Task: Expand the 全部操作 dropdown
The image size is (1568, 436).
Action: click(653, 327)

...

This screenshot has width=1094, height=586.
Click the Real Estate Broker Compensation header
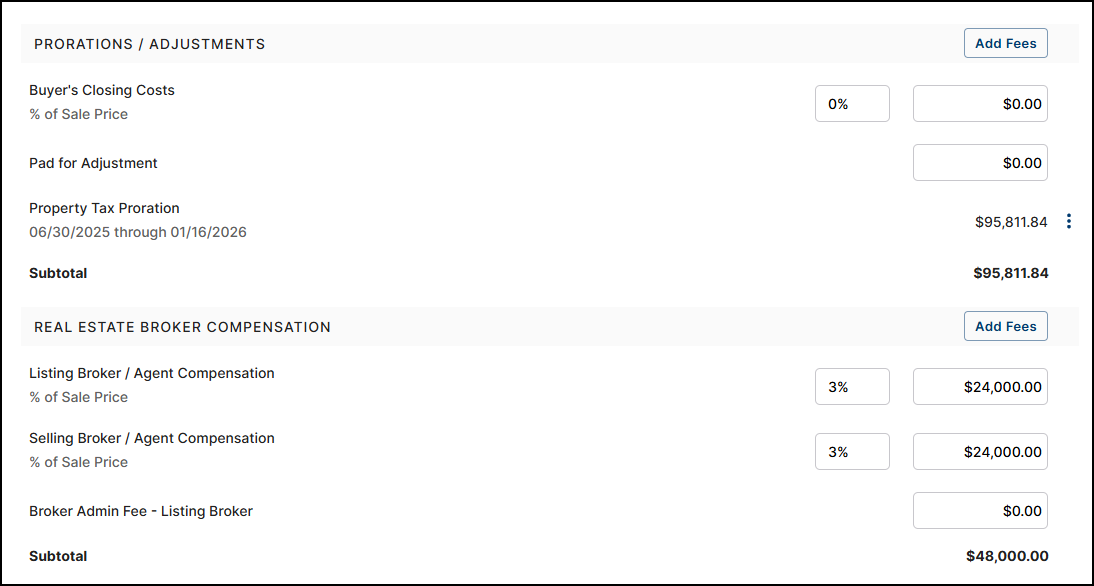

▶ _WORK INSTRUCTIONS_
Write out exactly the lines that fall from the line with "This screenshot has width=1094, height=586." to the line with "Click the Real" in the records above, keeping both ends.

▶ _RESULT OF THIS TASK_
This screenshot has width=1094, height=586.
Click the Real Estate Broker Compensation header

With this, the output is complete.